Segment Open

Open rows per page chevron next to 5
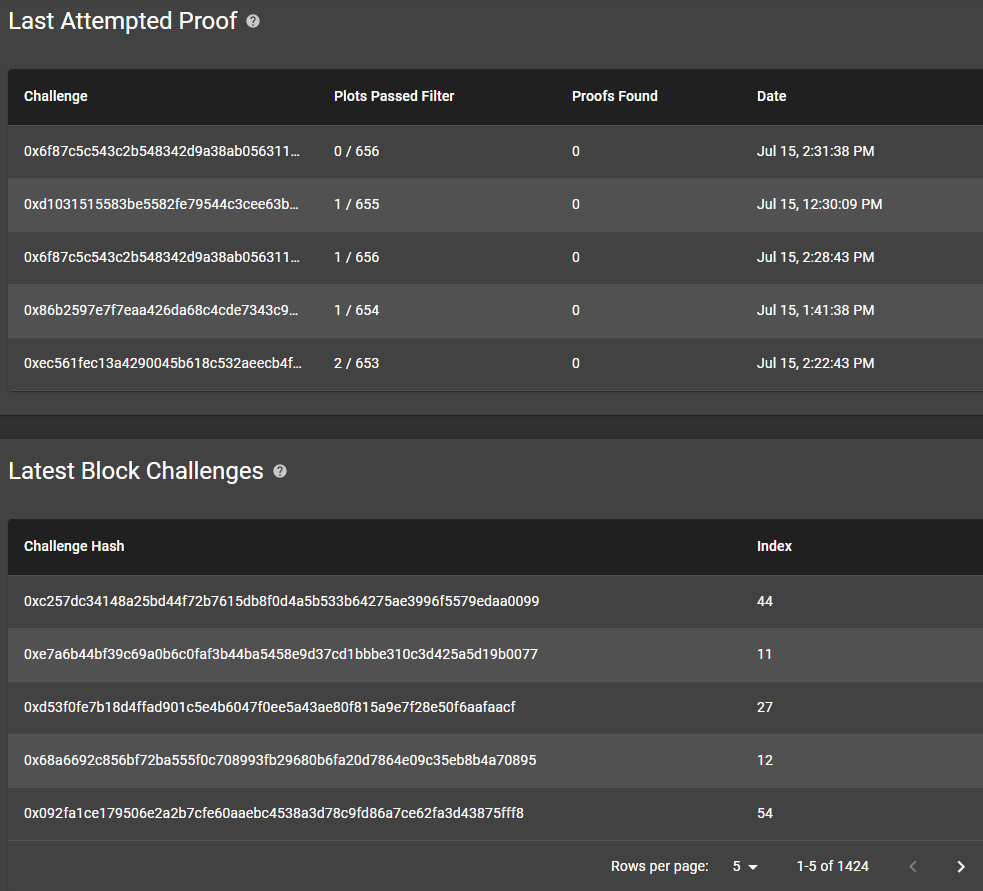The height and width of the screenshot is (891, 983). pyautogui.click(x=755, y=866)
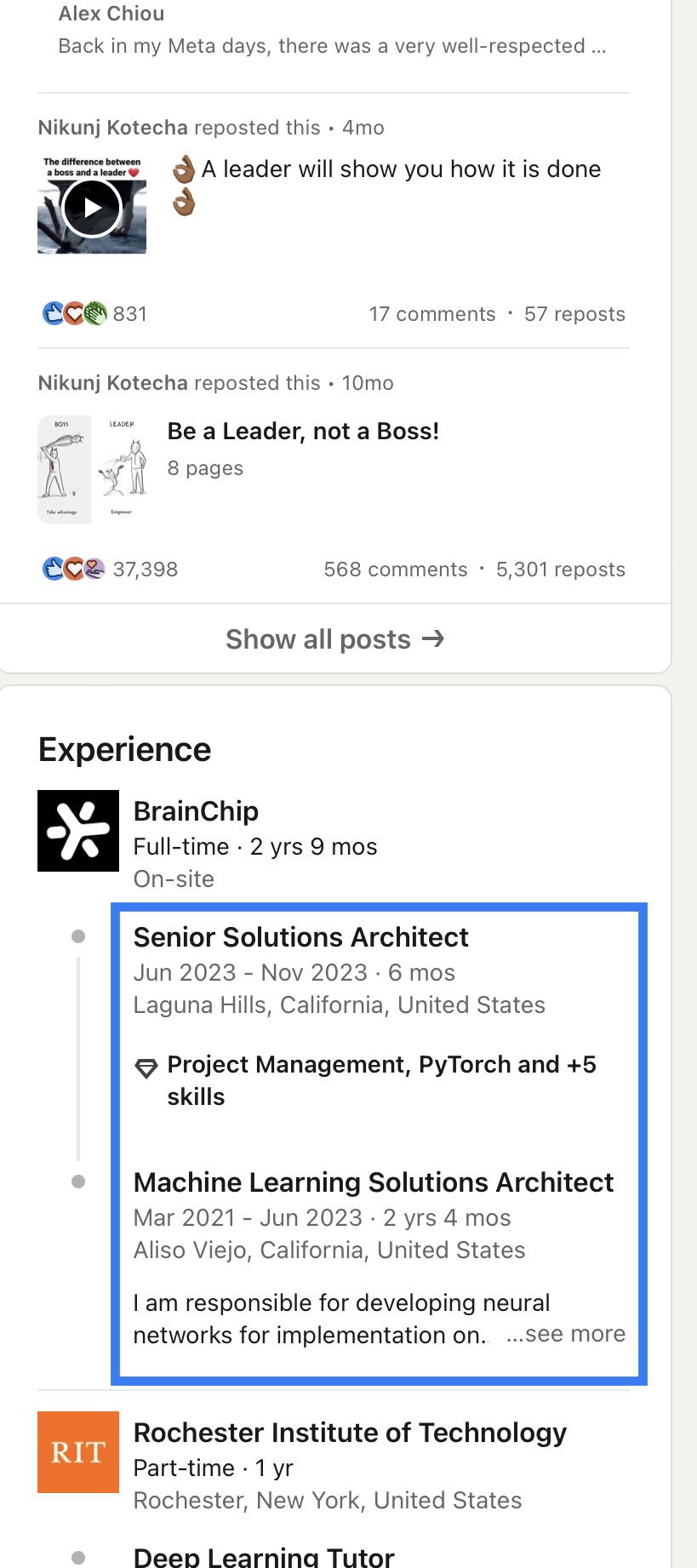Click the Show all posts arrow
Image resolution: width=697 pixels, height=1568 pixels.
click(433, 638)
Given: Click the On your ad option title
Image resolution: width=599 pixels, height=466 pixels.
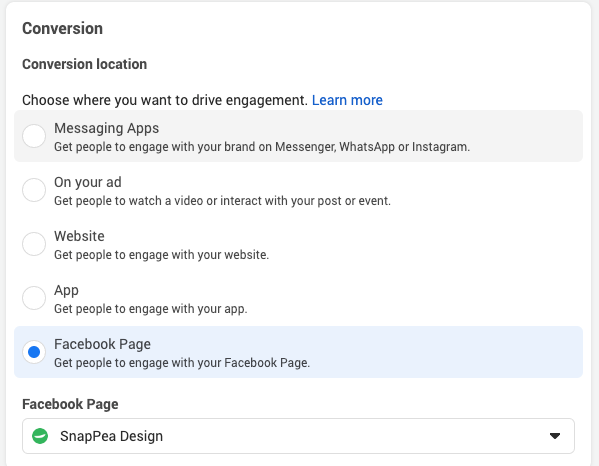Looking at the screenshot, I should [x=87, y=182].
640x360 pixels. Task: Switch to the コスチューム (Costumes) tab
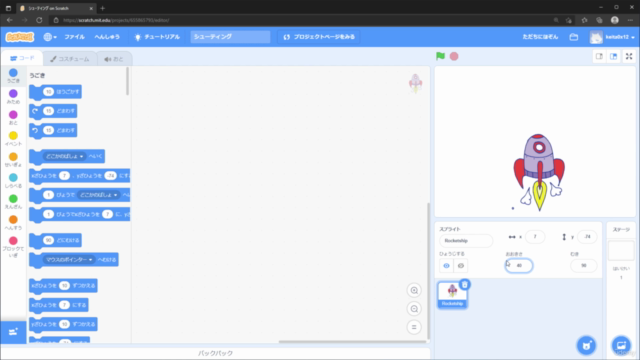70,59
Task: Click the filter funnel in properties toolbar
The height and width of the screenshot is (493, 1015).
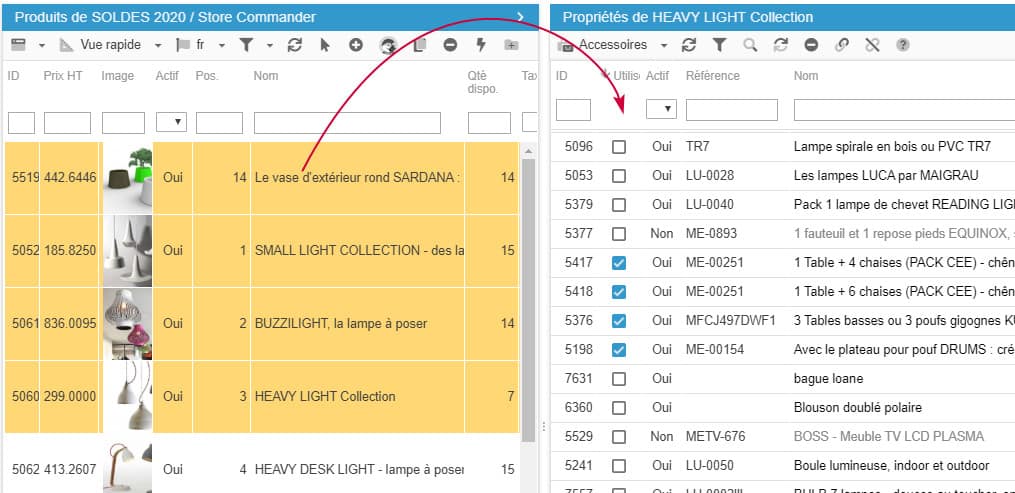Action: [719, 45]
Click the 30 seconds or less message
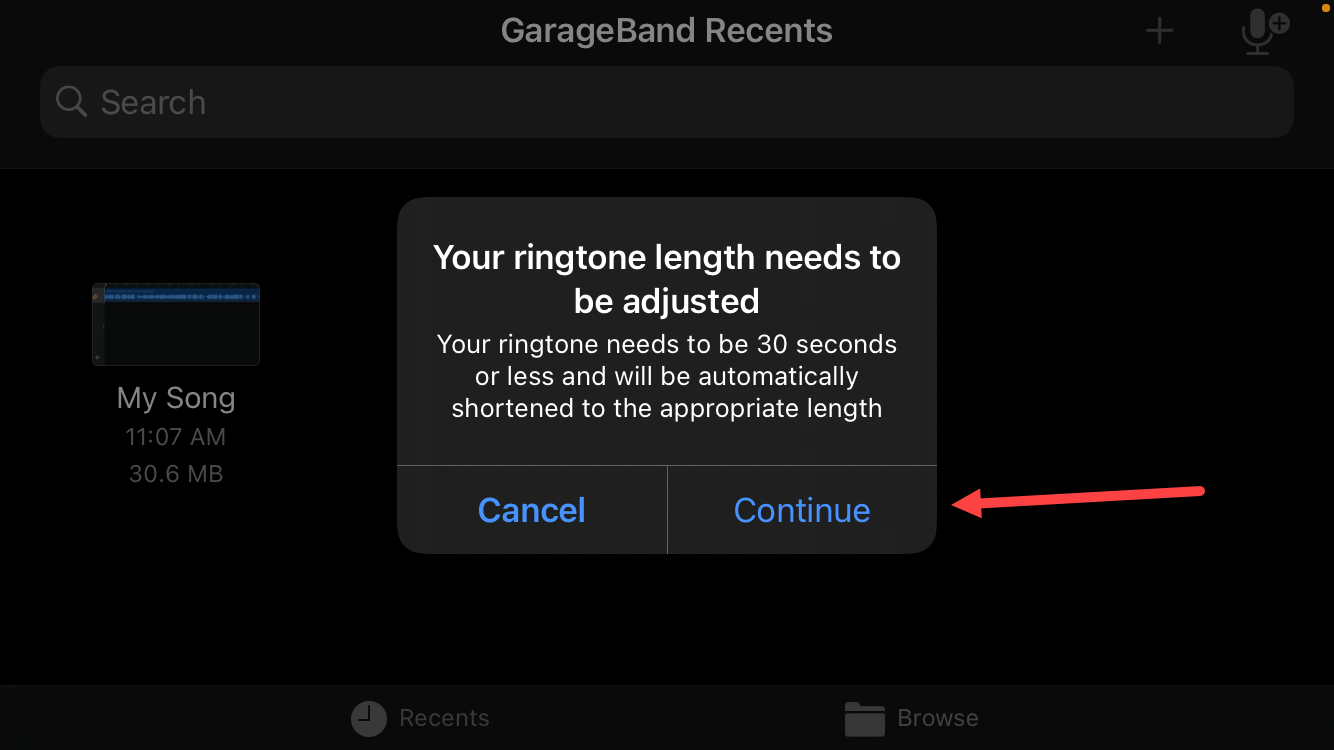Viewport: 1334px width, 750px height. click(667, 376)
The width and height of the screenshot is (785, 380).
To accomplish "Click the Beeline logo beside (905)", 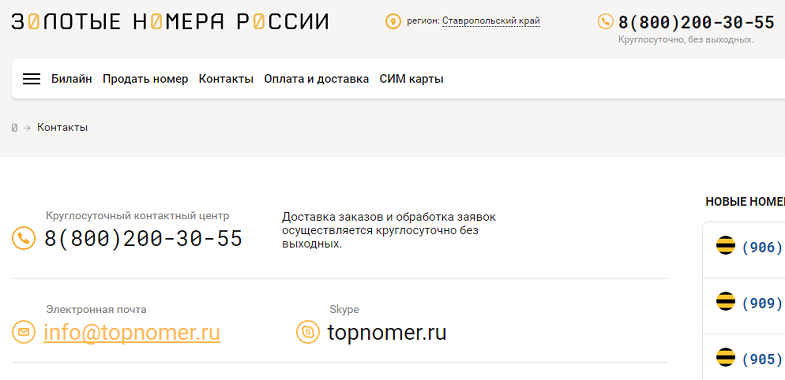I will 725,357.
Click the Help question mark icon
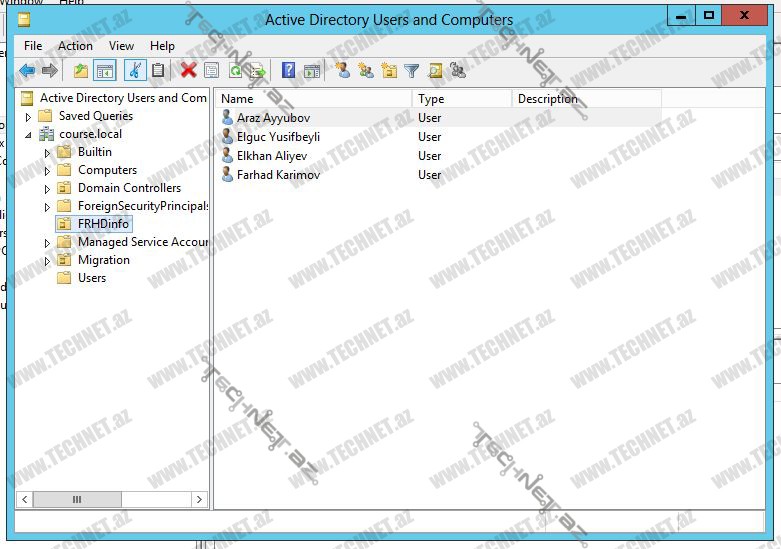The image size is (781, 549). click(x=288, y=70)
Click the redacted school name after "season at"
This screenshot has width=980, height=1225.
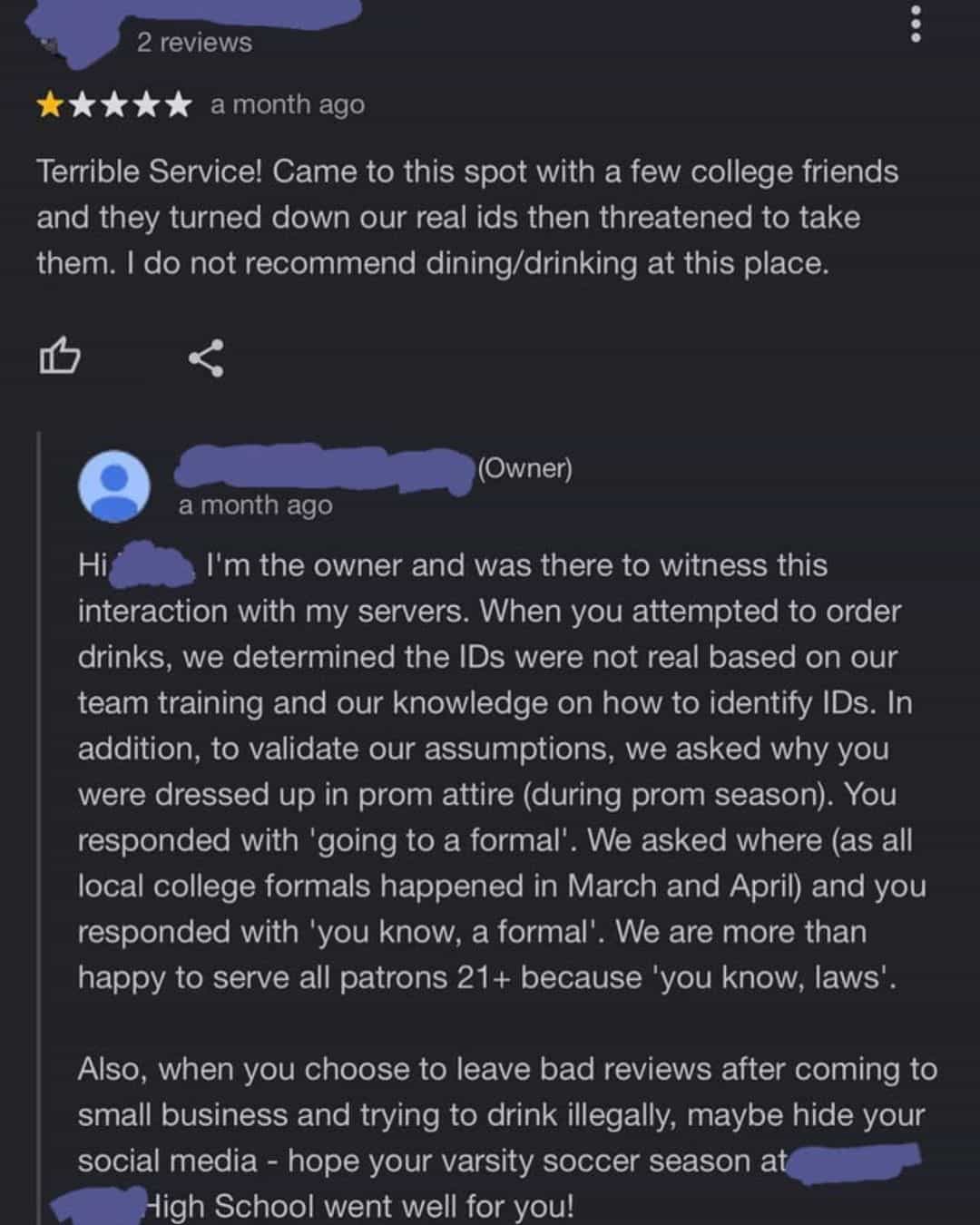point(853,1161)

Segment Closed

> [Aim of the exercise]
Look back at the data above, then output exactly the lines from the line holding "640x360 pixels. Task: Switch" up to and including the line holding "The width and". Leave out the pictures.

> [Expected output]
640x360 pixels. Task: Switch to the コスチューム (Costumes) tab
70,59
Task: Click the filter funnel in properties toolbar
The height and width of the screenshot is (493, 1015).
Action: [719, 45]
Click the 30 seconds or less message
Viewport: 1334px width, 750px height. click(667, 376)
The width and height of the screenshot is (785, 380).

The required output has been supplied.